• **Lesetext**
++++
Voriges Frühjahr hatte ich Gelegenheit, viel Zeit mit Brzezinski und Scowcroft zu verbringen, daher kenne ich ihre Ansichten zu Verhandlungen mit dem Iran ziemlich genau. Wir leiteten gemeinsam eine Diskussion, aus der später ein Buch wurde: "America and the World: Conversations on the Future of American Foreign Policy". Das Ganze war ein Experiment, das zeigen sollte, ob ein Demokrat und ein Republikaner gemeinsam neue Perspektiven finden können. Und sie konnten, und zwar bei fast allen Themen.
Besonders klar trat die Fähigkeit der beiden, sich auf neue Ideen einzulassen, bei den Gesprächen über den Iran hervor. Beide vertraten die Ansicht, dass die Isolationspolitik der Bush-Regierung dem Iran gegenüber ein Fehler war und ebenso der Versuch, dem Iran die Bedingungen für Gespräche über sein Atomprogramm zu diktieren.
++++
• **Angezeigte Daten**

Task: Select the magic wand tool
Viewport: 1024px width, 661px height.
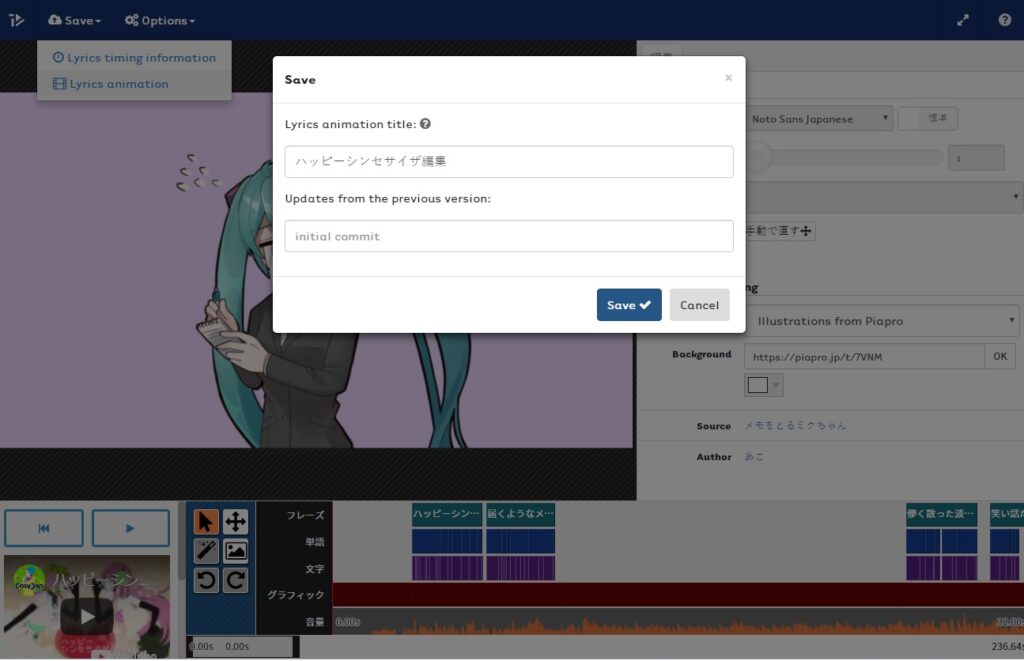Action: pos(206,550)
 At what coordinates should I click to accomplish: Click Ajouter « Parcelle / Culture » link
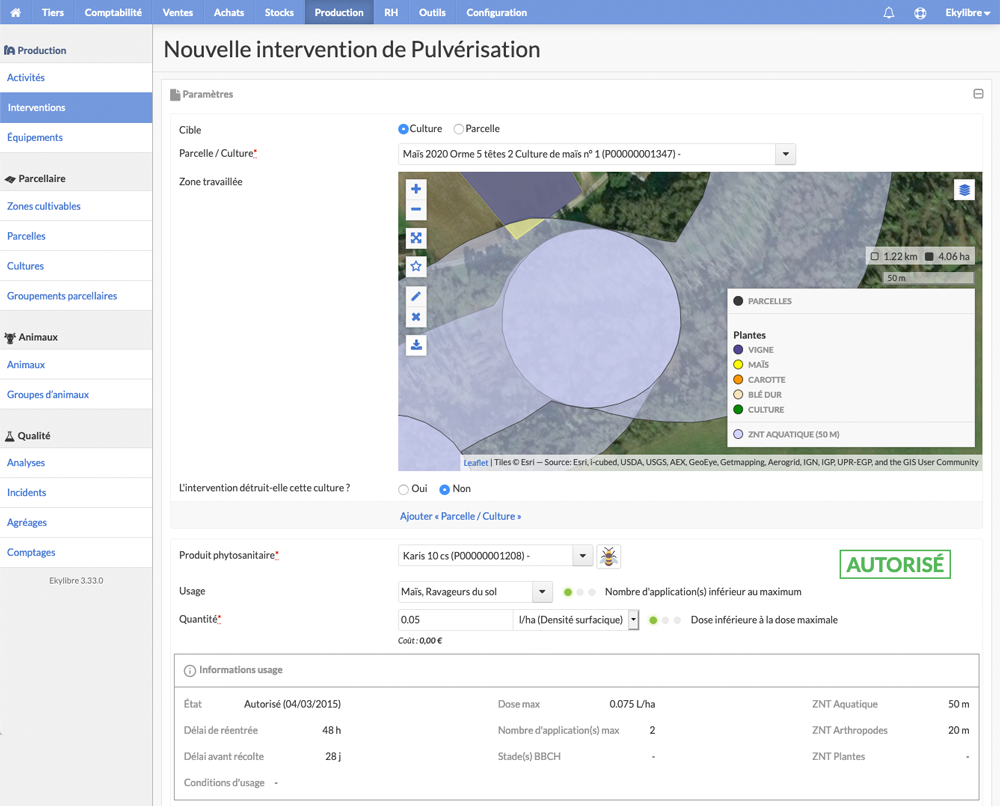460,517
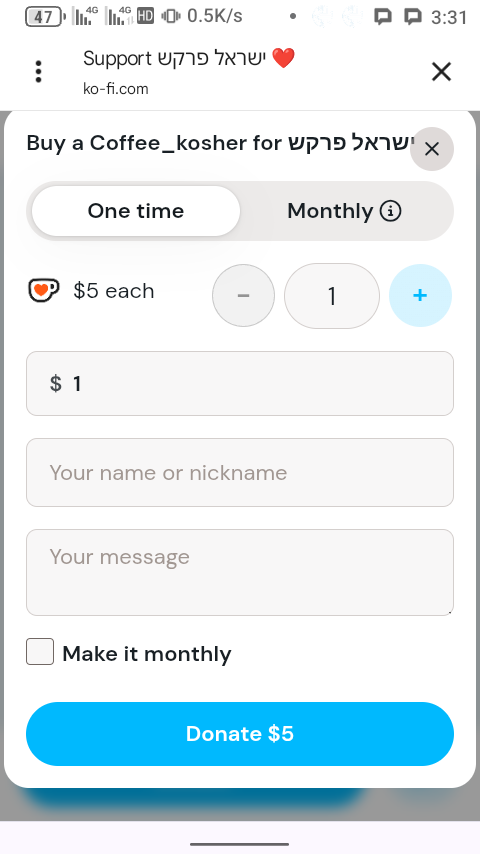Tap the Donate $5 button
480x854 pixels.
coord(240,734)
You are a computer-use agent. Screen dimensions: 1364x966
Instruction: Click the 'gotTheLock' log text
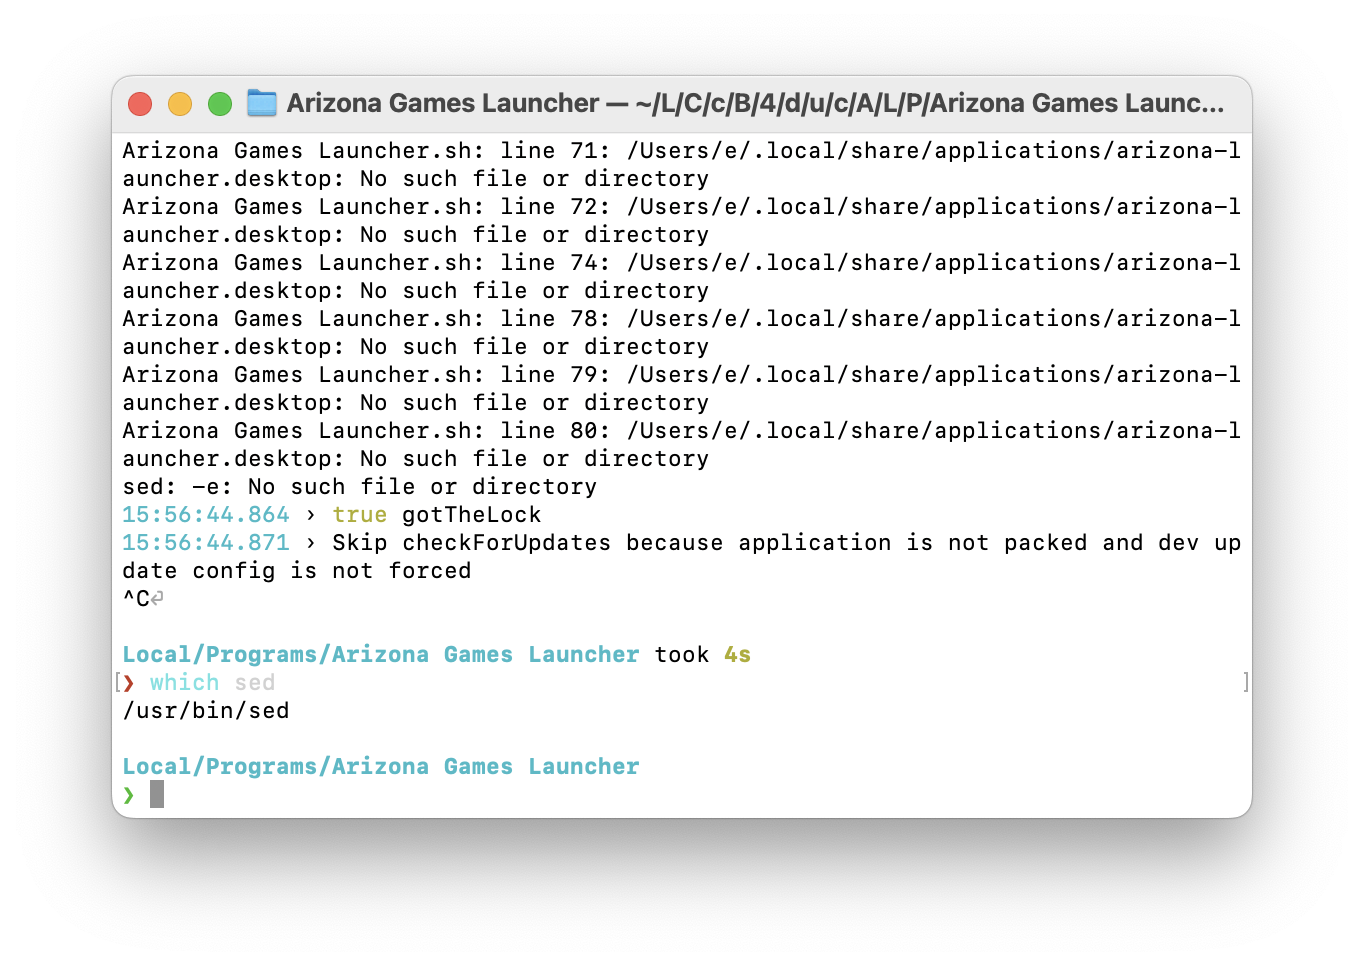pos(471,515)
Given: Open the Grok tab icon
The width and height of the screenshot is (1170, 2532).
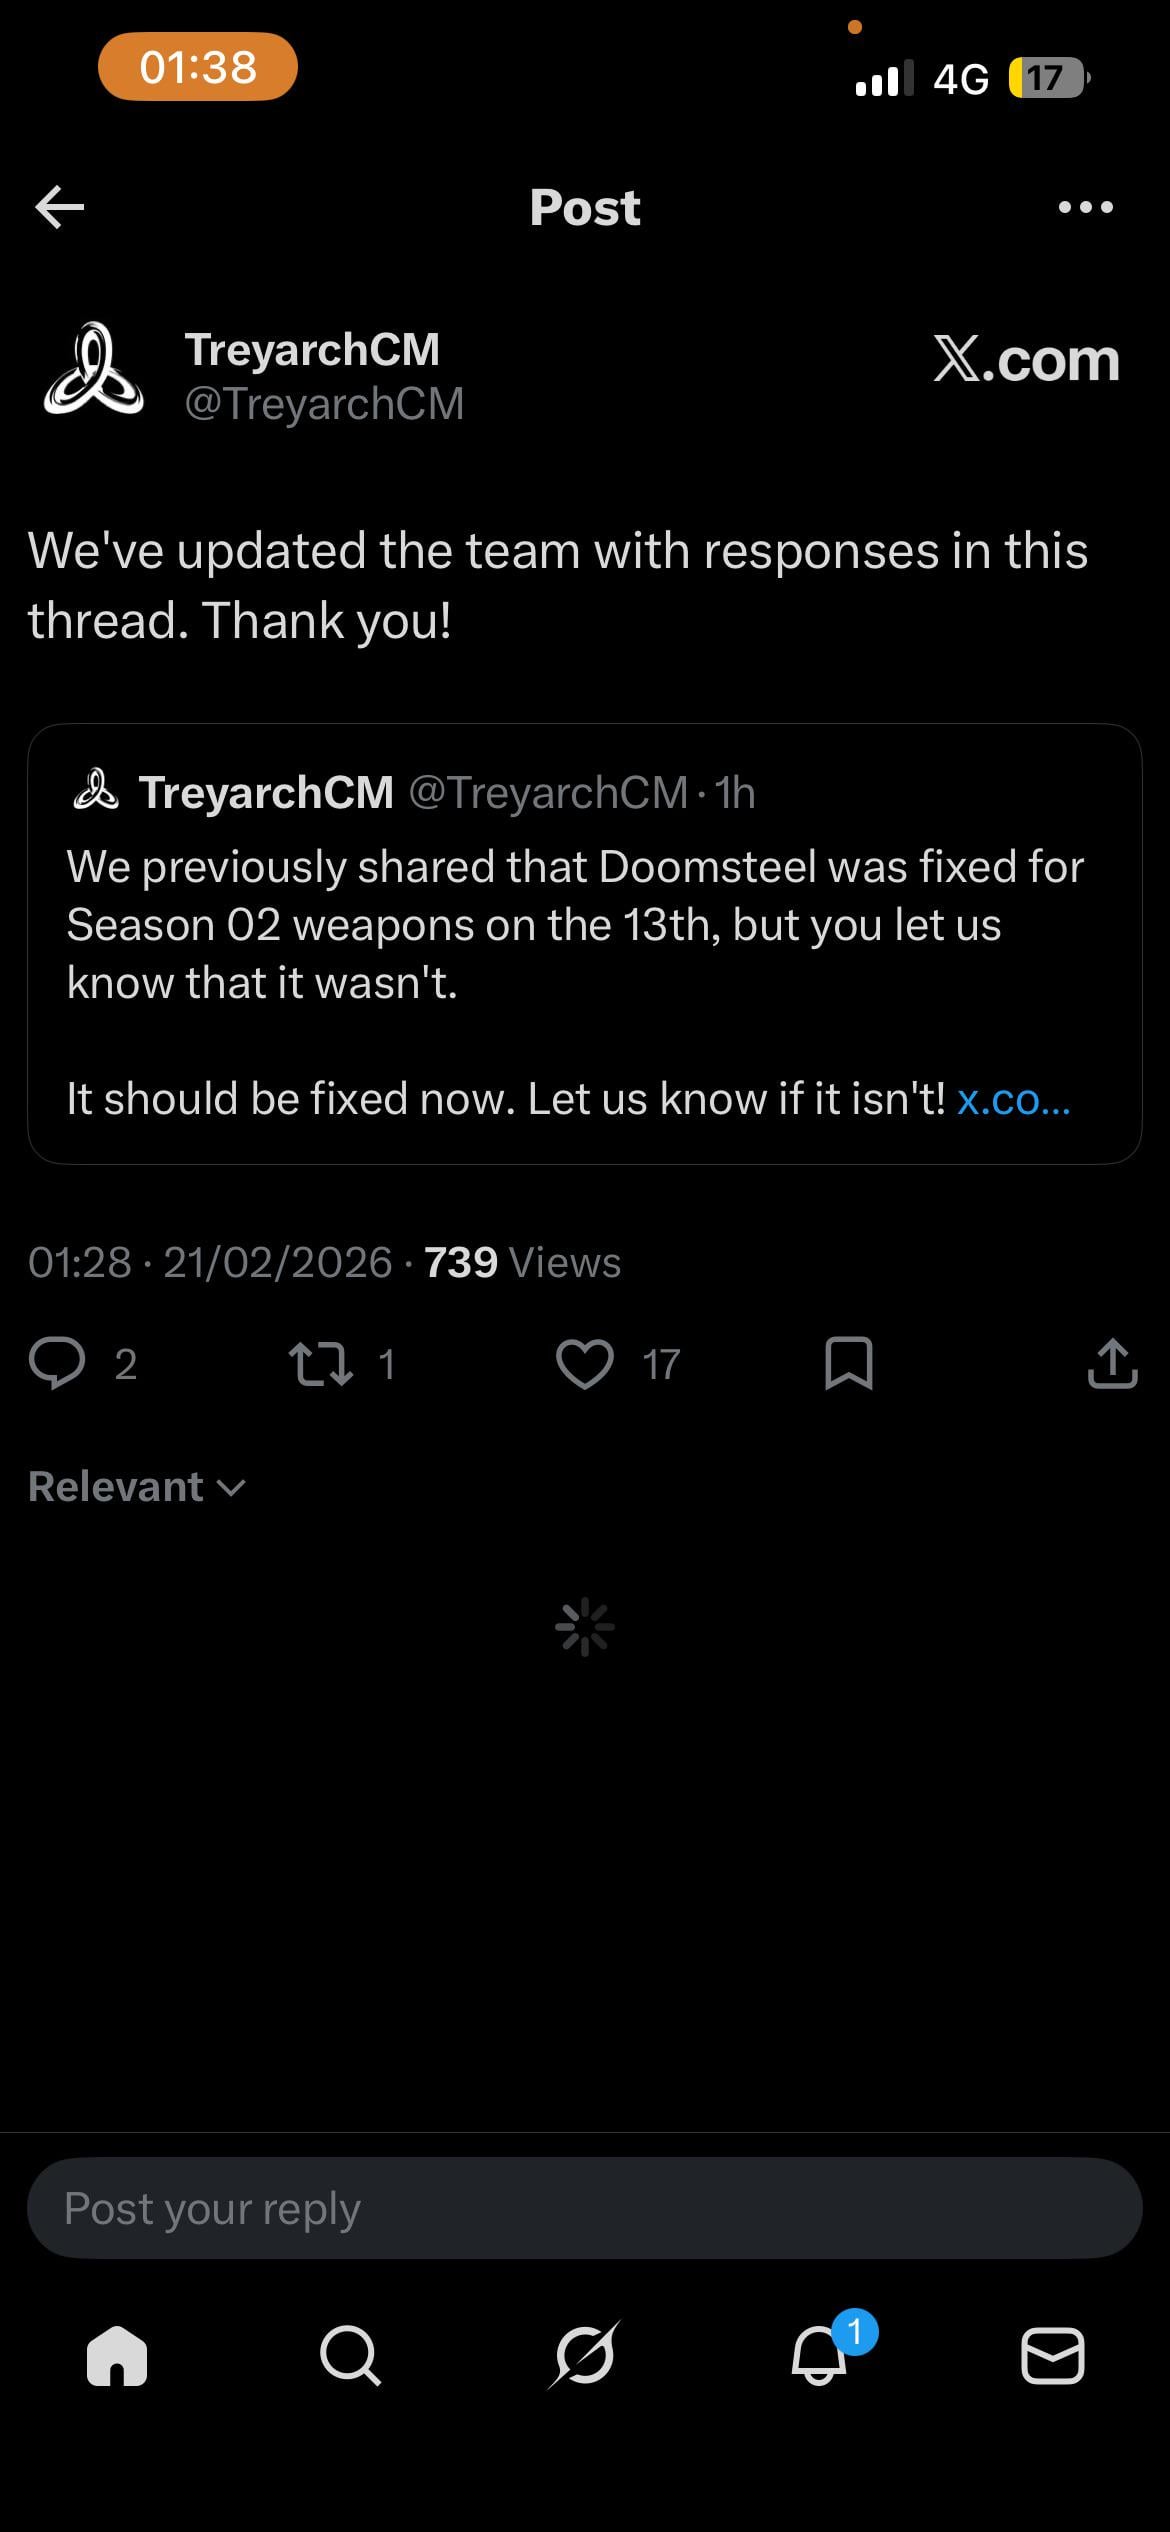Looking at the screenshot, I should pos(585,2356).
++++
• **Aufgabe 1**
Welchen Titel trägt laut dem Lesetext über Brzezinski und Scowcroft das Buch, das aus der gemeinsamen Diskussion entstand?
• **Aufgabe 2**
Führen Sie den Lesetext über Brzezinski und Scowcroft im Anschluss an seinen letzten Satz weiter.
Die Daten werden für die Bearbeitung nicht benötigt.

• **Antwortbereich 1**
"America and the World: Conversations on the Future of American Foreign Policy"

• **Antwortbereich 2**
Im erwähnten Buch frage ich Brzezinski und Scowcroft, was sie auf ihre Fahnen schreiben würden, sollten sie eines Tages gemeinsam auf eine Iran-Mission geschickt werden. Scowcroft würde dem Iran Folgendes sagen: Den USA ist klar, dass die Iraner in einer gefährlichen Region leben, daher sind sie bereit, Gespräche über ein regionales Sicherheitssystem zu führen - erstens. Und zweitens: Egal, ob der Iran nun tatsächlich auf Atomwaffen aus ist oder nicht, psychologisch destabilisiert die Vorgehensweise die gesamte Region. Sie ist gefährlich. Sie wird Gegenangriffe auslösen. Wir sollten daher besser gemeinsam an diesem regionalen Sicherheitssystem arbeiten. Dann braucht der Iran keine Atomwaffen.
Brzezinski stimmte dem zu und ergänzte: Sicherheit für alle können wir nur erreichen, wenn wir uns zusammensetzen und über Abläufe nachdenken, die den Iranern zum gewünschten friedlich genutzten Atomprogramm verhelfen und den USA zur gewünschten Sicherheit, dass es auch ausschließlich dabei bleibt.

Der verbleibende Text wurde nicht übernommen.